--- EXTRACTED ENTRIES ---
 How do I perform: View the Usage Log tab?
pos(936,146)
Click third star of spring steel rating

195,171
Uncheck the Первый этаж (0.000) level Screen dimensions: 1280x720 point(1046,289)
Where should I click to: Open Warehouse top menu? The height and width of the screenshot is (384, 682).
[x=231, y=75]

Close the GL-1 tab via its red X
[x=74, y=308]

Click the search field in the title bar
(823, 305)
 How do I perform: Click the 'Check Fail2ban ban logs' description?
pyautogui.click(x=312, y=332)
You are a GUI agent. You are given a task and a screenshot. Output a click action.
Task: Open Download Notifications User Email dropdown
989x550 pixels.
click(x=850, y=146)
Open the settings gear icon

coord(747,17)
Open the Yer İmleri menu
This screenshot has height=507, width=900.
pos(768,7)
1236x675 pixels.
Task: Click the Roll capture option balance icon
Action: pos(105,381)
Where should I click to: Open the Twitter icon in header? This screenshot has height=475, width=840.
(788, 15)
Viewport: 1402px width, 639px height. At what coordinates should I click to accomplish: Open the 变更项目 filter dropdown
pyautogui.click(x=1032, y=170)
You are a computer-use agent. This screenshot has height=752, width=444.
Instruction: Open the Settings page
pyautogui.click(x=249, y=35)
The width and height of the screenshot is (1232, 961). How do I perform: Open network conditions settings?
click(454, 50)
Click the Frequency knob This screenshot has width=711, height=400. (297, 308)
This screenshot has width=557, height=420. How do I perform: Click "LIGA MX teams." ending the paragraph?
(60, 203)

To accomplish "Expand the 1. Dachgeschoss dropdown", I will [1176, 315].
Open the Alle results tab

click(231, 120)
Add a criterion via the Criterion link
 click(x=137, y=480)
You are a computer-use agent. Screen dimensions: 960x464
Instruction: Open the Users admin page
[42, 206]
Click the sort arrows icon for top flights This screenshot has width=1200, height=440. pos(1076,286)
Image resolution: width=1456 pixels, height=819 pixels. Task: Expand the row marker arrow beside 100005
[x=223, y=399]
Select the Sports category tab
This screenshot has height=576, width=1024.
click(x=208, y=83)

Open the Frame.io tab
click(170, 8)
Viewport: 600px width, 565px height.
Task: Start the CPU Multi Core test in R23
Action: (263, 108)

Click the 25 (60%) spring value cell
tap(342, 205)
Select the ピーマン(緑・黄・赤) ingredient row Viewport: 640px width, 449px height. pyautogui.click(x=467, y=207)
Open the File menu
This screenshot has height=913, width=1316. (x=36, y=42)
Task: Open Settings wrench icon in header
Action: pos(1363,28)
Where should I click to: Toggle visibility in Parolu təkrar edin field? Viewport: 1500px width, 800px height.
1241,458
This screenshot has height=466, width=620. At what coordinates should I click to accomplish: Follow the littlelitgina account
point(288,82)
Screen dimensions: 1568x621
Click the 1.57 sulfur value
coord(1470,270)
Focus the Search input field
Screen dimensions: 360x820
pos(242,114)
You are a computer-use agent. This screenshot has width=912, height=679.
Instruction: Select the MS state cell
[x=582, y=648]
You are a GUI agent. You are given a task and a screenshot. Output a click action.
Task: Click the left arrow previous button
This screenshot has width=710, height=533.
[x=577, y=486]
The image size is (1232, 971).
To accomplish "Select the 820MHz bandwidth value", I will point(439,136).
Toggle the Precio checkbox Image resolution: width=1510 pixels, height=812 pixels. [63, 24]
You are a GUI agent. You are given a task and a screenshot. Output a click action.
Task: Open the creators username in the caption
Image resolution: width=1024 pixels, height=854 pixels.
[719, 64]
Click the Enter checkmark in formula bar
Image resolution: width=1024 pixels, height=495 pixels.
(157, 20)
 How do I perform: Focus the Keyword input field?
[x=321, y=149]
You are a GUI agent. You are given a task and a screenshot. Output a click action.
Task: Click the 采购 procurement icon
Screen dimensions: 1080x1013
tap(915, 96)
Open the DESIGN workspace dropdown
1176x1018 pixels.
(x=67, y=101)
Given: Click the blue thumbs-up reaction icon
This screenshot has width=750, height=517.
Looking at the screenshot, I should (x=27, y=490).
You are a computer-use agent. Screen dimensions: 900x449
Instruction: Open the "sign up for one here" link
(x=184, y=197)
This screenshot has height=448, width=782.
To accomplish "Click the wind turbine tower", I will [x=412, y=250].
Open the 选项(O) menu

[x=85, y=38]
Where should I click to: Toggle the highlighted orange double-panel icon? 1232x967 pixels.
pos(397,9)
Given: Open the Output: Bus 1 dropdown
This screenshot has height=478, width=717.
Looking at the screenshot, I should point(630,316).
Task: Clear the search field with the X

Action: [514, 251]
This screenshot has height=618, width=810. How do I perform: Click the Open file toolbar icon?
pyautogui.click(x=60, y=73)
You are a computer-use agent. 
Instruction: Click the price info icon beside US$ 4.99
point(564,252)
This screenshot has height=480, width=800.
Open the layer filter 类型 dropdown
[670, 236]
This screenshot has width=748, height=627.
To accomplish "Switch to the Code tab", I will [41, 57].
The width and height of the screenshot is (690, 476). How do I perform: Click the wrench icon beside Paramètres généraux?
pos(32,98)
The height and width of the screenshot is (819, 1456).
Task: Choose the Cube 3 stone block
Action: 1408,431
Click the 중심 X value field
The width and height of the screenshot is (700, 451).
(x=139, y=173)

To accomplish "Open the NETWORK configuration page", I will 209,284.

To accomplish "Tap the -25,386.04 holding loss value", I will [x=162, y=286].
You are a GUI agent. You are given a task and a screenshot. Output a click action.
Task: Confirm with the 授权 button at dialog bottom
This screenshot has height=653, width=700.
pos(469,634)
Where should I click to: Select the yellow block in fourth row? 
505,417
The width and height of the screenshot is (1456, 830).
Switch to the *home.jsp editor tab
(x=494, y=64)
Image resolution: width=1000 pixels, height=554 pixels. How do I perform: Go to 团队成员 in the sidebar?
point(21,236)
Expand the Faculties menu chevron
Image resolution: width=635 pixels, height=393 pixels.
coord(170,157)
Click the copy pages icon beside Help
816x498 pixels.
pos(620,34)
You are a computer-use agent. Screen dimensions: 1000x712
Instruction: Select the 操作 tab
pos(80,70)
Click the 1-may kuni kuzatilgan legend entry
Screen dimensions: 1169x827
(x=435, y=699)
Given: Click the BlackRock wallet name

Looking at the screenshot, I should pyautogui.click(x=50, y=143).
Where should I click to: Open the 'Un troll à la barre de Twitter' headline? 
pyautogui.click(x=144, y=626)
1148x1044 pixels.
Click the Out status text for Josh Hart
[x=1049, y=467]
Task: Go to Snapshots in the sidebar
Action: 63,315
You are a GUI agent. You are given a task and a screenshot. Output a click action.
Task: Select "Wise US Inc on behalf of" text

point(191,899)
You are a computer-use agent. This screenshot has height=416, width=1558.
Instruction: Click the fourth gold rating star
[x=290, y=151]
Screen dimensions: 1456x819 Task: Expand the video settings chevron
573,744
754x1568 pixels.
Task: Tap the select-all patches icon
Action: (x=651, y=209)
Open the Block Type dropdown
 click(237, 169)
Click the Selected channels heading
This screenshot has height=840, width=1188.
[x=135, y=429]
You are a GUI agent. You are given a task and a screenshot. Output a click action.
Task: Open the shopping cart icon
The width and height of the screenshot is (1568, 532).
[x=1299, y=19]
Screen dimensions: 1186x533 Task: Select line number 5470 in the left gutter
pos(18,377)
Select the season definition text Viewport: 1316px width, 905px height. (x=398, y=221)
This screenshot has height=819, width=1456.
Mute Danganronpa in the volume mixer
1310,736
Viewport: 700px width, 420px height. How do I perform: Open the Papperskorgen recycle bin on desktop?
---
◆ WHAT TO PRODUCE ◆
Copy out all of the lines above without changing a single character.

◆ WRITTEN RESPONSE ◆
 How do I perform: View the Usage Log tab?
pos(936,146)
Click third star of spring steel rating

195,171
Uncheck the Первый этаж (0.000) level Screen dimensions: 1280x720 point(1046,289)
Where should I click to: Open Warehouse top menu? The height and width of the screenshot is (384, 682).
[x=231, y=75]

Close the GL-1 tab via its red X
[x=74, y=308]

Click the search field in the title bar
(823, 305)
 How do I perform: Click the 'Check Fail2ban ban logs' description?
pyautogui.click(x=312, y=332)
You are a GUI agent. You are given a task and a screenshot. Output a click action.
Task: Open Download Notifications User Email dropdown
989x550 pixels.
click(x=850, y=146)
Open the settings gear icon

coord(747,17)
Open the Yer İmleri menu
This screenshot has height=507, width=900.
pos(768,7)
1236x675 pixels.
Task: Click the Roll capture option balance icon
Action: pos(105,381)
Where should I click to: Open the Twitter icon in header? This screenshot has height=475, width=840.
(788, 15)
Viewport: 1402px width, 639px height. At what coordinates should I click to accomplish: Open the 变更项目 filter dropdown
pyautogui.click(x=1032, y=170)
You are a computer-use agent. This screenshot has height=752, width=444.
Instruction: Open the Settings page
pyautogui.click(x=249, y=35)
The width and height of the screenshot is (1232, 961). How do I perform: Open network conditions settings?
click(454, 50)
Click the Frequency knob This screenshot has width=711, height=400. (297, 308)
This screenshot has width=557, height=420. How do I perform: Click "LIGA MX teams." ending the paragraph?
(60, 203)

To accomplish "Expand the 1. Dachgeschoss dropdown", I will [1176, 315].
Open the Alle results tab

click(231, 120)
Add a criterion via the Criterion link
 click(x=137, y=480)
You are a computer-use agent. Screen dimensions: 960x464
Instruction: Open the Users admin page
[42, 206]
Click the sort arrows icon for top flights This screenshot has width=1200, height=440. pos(1076,286)
Image resolution: width=1456 pixels, height=819 pixels. Task: Expand the row marker arrow beside 100005
[x=223, y=399]
Select the Sports category tab
This screenshot has height=576, width=1024.
click(x=208, y=83)

Open the Frame.io tab
click(170, 8)
Viewport: 600px width, 565px height.
Task: Start the CPU Multi Core test in R23
Action: (263, 108)

Click the 25 (60%) spring value cell
tap(342, 205)
Select the ピーマン(緑・黄・赤) ingredient row Viewport: 640px width, 449px height. pyautogui.click(x=467, y=207)
Open the File menu
This screenshot has height=913, width=1316. (x=36, y=42)
Task: Open Settings wrench icon in header
Action: pos(1363,28)
Where should I click to: Toggle visibility in Parolu təkrar edin field? Viewport: 1500px width, 800px height.
1241,458
This screenshot has height=466, width=620. At what coordinates should I click to accomplish: Follow the littlelitgina account
point(288,82)
Screen dimensions: 1568x621
Click the 1.57 sulfur value
coord(1470,270)
Focus the Search input field
Screen dimensions: 360x820
pos(242,114)
You are a computer-use agent. This screenshot has width=912, height=679.
Instruction: Select the MS state cell
[x=582, y=648]
You are a GUI agent. You are given a task and a screenshot. Output a click action.
Task: Click the left arrow previous button
This screenshot has width=710, height=533.
[x=577, y=486]
The image size is (1232, 971).
To accomplish "Select the 820MHz bandwidth value", I will point(439,136).
Toggle the Precio checkbox Image resolution: width=1510 pixels, height=812 pixels. [63, 24]
You are a GUI agent. You are given a task and a screenshot. Output a click action.
Task: Open the creators username in the caption
Image resolution: width=1024 pixels, height=854 pixels.
[719, 64]
Click the Enter checkmark in formula bar
Image resolution: width=1024 pixels, height=495 pixels.
(157, 20)
 How do I perform: Focus the Keyword input field?
[x=321, y=149]
You are a GUI agent. You are given a task and a screenshot. Output a click action.
Task: Click the 采购 procurement icon
Screen dimensions: 1080x1013
tap(915, 96)
Open the DESIGN workspace dropdown
1176x1018 pixels.
(x=67, y=101)
Given: Click the blue thumbs-up reaction icon
This screenshot has width=750, height=517.
Looking at the screenshot, I should (x=27, y=490).
You are a computer-use agent. Screen dimensions: 900x449
Instruction: Open the "sign up for one here" link
(x=184, y=197)
This screenshot has height=448, width=782.
To accomplish "Click the wind turbine tower", I will [x=412, y=250].
Open the 选项(O) menu

[x=85, y=38]
Where should I click to: Toggle the highlighted orange double-panel icon? 1232x967 pixels.
pos(397,9)
Given: Open the Output: Bus 1 dropdown
This screenshot has height=478, width=717.
Looking at the screenshot, I should point(630,316).
Task: Clear the search field with the X

Action: [514, 251]
This screenshot has height=618, width=810. How do I perform: Click the Open file toolbar icon?
pyautogui.click(x=60, y=73)
You are a computer-use agent. 
Instruction: Click the price info icon beside US$ 4.99
point(564,252)
This screenshot has height=480, width=800.
Open the layer filter 类型 dropdown
[670, 236]
This screenshot has width=748, height=627.
To accomplish "Switch to the Code tab", I will [41, 57].
The width and height of the screenshot is (690, 476). How do I perform: Click the wrench icon beside Paramètres généraux?
pos(32,98)
The height and width of the screenshot is (819, 1456).
Task: Choose the Cube 3 stone block
Action: 1408,431
Click the 중심 X value field
The width and height of the screenshot is (700, 451).
(x=139, y=173)

To accomplish "Open the NETWORK configuration page", I will 209,284.

To accomplish "Tap the -25,386.04 holding loss value", I will [x=162, y=286].
You are a GUI agent. You are given a task and a screenshot. Output a click action.
Task: Confirm with the 授权 button at dialog bottom
This screenshot has height=653, width=700.
pos(469,634)
Where should I click to: Select the yellow block in fourth row? 
505,417
The width and height of the screenshot is (1456, 830).
Switch to the *home.jsp editor tab
(x=494, y=64)
Image resolution: width=1000 pixels, height=554 pixels. How do I perform: Go to 团队成员 in the sidebar?
point(21,236)
Expand the Faculties menu chevron
Image resolution: width=635 pixels, height=393 pixels.
coord(170,157)
Click the copy pages icon beside Help
816x498 pixels.
pos(620,34)
You are a computer-use agent. Screen dimensions: 1000x712
Instruction: Select the 操作 tab
pos(80,70)
Click the 1-may kuni kuzatilgan legend entry
Screen dimensions: 1169x827
(x=435, y=699)
Given: Click the BlackRock wallet name

Looking at the screenshot, I should pyautogui.click(x=50, y=143).
Where should I click to: Open the 'Un troll à la barre de Twitter' headline? 
pyautogui.click(x=144, y=626)
1148x1044 pixels.
Click the Out status text for Josh Hart
[x=1049, y=467]
Task: Go to Snapshots in the sidebar
Action: 63,315
You are a GUI agent. You are given a task and a screenshot. Output a click action.
Task: Select "Wise US Inc on behalf of" text

point(191,899)
You are a computer-use agent. This screenshot has height=416, width=1558.
Instruction: Click the fourth gold rating star
[x=290, y=151]
Screen dimensions: 1456x819 Task: Expand the video settings chevron
573,744
754x1568 pixels.
Task: Tap the select-all patches icon
Action: (x=651, y=209)
Open the Block Type dropdown
 click(237, 169)
Click the Selected channels heading
This screenshot has height=840, width=1188.
[x=135, y=429]
You are a GUI agent. You are given a task and a screenshot. Output a click action.
Task: Open the shopping cart icon
The width and height of the screenshot is (1568, 532).
[x=1299, y=19]
Screen dimensions: 1186x533 Task: Select line number 5470 in the left gutter
pos(18,377)
Select the season definition text Viewport: 1316px width, 905px height. (x=398, y=221)
This screenshot has height=819, width=1456.
Mute Danganronpa in the volume mixer
1310,736
Viewport: 700px width, 420px height. How do I perform: Open the Papperskorgen recycle bin on desktop?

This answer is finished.